Prefazione

Avevo scritto in passato che la poesia di Michele Piovano è caratterizzata da una fluidità di coscienza oltre che di immaginazione visiva; in un continuo alternato che dilata le immagini in cale e pause di ritmo, per poi rimetterle in movimento al passo veloce della sua musica. È quello che si conferma in questo Oltre la soglia, punto di arrivo superlativo della sua maturità umana ed espressiva.
La chiave di volta di questa intensa poesia esistenziale restano certe oscillazioni debordanti, a segnare le quali intervengono iterazioni e divaricazioni, assonanze ed accordi.
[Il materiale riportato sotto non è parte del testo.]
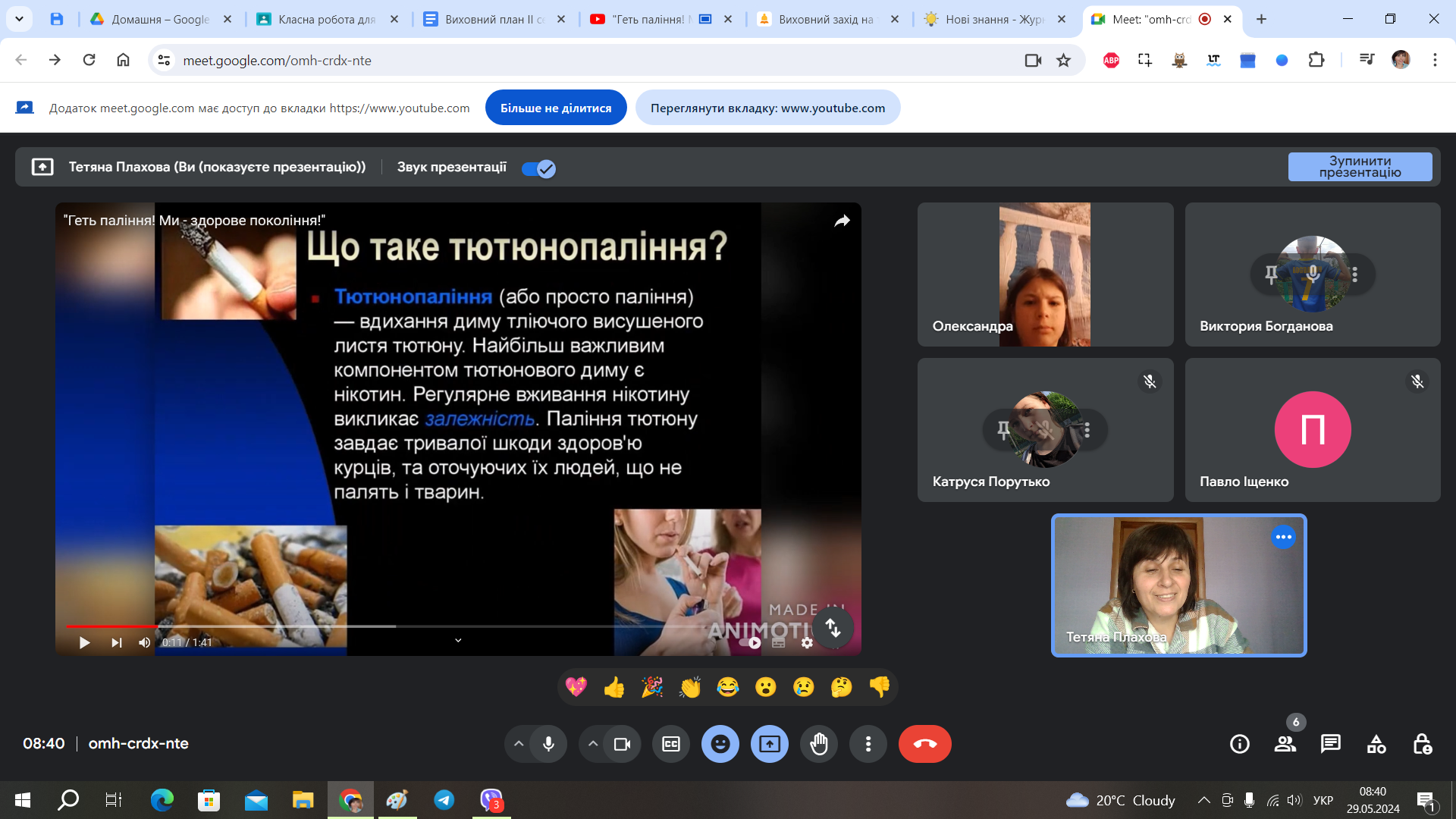The image size is (1456, 819).
Task: Open the host controls lock icon
Action: coord(1422,744)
Sono le intenzioni a cui corrisponde lo sforzo appunto esistenzialmente ripagato del conoscere se stessi fin dove si possa e si riesca, al di là di tutto e nonostante tutto, perché è l’unica cosa che alla fine conta nella vita (“Anni con questo senso incerto della vita, / un gesto un libro una penna / per dare nomi all’avventura / di ogni giorno”).
Tale percorso di autoconoscenza (“sto cercando l’altro dietro la porta”) si traduce in una lingua intarsiata (“variazioni” che il pensiero impone alla scrittura), specchio di quella condizione psicologica che continuamente si divarica nel groviglio del pensiero, che è il groviglio stesso dell’esistenza, in cui si agitano tutti i motivi e tutte le occasioni: gli affetti, l’amicizia, la morte, il tempo, la sofferenza, la storia, il mondo. Così che “lo sguardo si allarga” progressivamente a ogni aspetto della vita.
Quella di Piovano è una poesia che affonda, non solo per istintiva natura ma per scelta intellettuale, le sue radici e le sue ragioni nei processi mentali e razionali del soggetto cogitante (“un’ansia di pensiero”), ponendosi come rassegna delle immagini privilegiate del moto e gioco appunto intellettuale nell’indagine della vita e del mondo (“la vita chiama le cose per nome”).
Ci troviamo di fronte a una poesia dell’intelligenza, certamente, ma che non è per niente spoglia del riscontro emozionale; e che anzi, in forza inversamente proporzionale, fa sprigionare dalle sue limate superfici stratificate (di temi, di linguaggi, di codici… riportati all’unità del molteplice) un’ansia assoluta di partecipazione e di complicità rispetto al mondo e alla sorte degli uomini, nelle loro vicende private dentro e in mezzo ai grandi eventi della Storia, in cerca della vita (“ma la vita è altrove, / galleggia leggera per le strade. / Ovunque è il suo respiro / che tocca nuove speranze dopo i veleni / con gesti grida desideri”).
Piovano, muovendo da una profonda esigenza interiore di comunicare agli altri la propria visione del mondo e della vita, costruisce il suo rigoroso “racconto” delle ragioni delle cose che accadono (“le cose senza soluzione sono tante”), mirando ad isolare i tagli, le fessure, gli scollamenti in cui si esprime e si dichiara il disagio del non riconoscimento (“zigzagando alla cerca di un altrove”) e del vuoto (“il vuoto nascosto delle nostre paure”), fattori appunto che insidiano la comprensione possibile delle cose. Perché, per Piovano, il compito della poesia è quello di “capire” e di “far capire” mentre fa sentire.